(Data extracted from a collection)
- - - - - - -

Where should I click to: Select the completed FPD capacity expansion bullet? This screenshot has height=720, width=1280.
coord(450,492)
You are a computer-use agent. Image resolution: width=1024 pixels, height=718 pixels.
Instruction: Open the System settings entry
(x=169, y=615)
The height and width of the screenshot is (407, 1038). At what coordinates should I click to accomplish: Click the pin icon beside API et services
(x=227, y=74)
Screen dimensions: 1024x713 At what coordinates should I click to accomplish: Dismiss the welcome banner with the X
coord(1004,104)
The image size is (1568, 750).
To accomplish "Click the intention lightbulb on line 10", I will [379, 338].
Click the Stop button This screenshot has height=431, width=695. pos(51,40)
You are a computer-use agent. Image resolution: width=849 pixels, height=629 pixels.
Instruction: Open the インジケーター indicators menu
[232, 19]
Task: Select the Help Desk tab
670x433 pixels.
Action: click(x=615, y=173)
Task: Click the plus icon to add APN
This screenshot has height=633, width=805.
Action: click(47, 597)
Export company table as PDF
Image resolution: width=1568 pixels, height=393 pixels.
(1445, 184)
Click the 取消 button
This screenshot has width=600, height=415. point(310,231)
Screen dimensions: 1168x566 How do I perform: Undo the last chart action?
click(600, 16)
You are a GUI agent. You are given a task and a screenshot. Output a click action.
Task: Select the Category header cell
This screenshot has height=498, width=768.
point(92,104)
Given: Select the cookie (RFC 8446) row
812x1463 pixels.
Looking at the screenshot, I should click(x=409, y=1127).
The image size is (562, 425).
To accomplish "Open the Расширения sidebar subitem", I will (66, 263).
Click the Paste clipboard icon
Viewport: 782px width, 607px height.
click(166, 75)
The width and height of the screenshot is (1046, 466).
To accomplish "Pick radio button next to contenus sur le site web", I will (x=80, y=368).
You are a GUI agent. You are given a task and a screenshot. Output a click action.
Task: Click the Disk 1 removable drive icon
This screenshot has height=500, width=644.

- - - - - - -

◆ **Task goal**: So that nothing is lost, please repeat all of the entries exactly.

◆ **Answer below**:
Where should I click to: Select the completed FPD capacity expansion bullet? This screenshot has height=720, width=1280.
coord(450,492)
You are a computer-use agent. Image resolution: width=1024 pixels, height=718 pixels.
Instruction: Open the System settings entry
(x=169, y=615)
The height and width of the screenshot is (407, 1038). At what coordinates should I click to accomplish: Click the pin icon beside API et services
(x=227, y=74)
Screen dimensions: 1024x713 At what coordinates should I click to accomplish: Dismiss the welcome banner with the X
coord(1004,104)
The image size is (1568, 750).
To accomplish "Click the intention lightbulb on line 10", I will [379, 338].
Click the Stop button This screenshot has height=431, width=695. pos(51,40)
You are a computer-use agent. Image resolution: width=849 pixels, height=629 pixels.
Instruction: Open the インジケーター indicators menu
[232, 19]
Task: Select the Help Desk tab
670x433 pixels.
Action: click(x=615, y=173)
Task: Click the plus icon to add APN
This screenshot has height=633, width=805.
Action: click(47, 597)
Export company table as PDF
Image resolution: width=1568 pixels, height=393 pixels.
(1445, 184)
Click the 取消 button
This screenshot has width=600, height=415. point(310,231)
Screen dimensions: 1168x566 How do I perform: Undo the last chart action?
click(600, 16)
You are a GUI agent. You are given a task and a screenshot. Output a click action.
Task: Select the Category header cell
This screenshot has height=498, width=768.
point(92,104)
Given: Select the cookie (RFC 8446) row
812x1463 pixels.
Looking at the screenshot, I should click(x=409, y=1127).
The image size is (562, 425).
To accomplish "Open the Расширения sidebar subitem", I will (66, 263).
Click the Paste clipboard icon
Viewport: 782px width, 607px height.
click(166, 75)
The width and height of the screenshot is (1046, 466).
To accomplish "Pick radio button next to contenus sur le site web", I will (x=80, y=368).
You are a GUI agent. You are given a task and a screenshot. Output a click action.
Task: Click the Disk 1 removable drive icon
This screenshot has height=500, width=644.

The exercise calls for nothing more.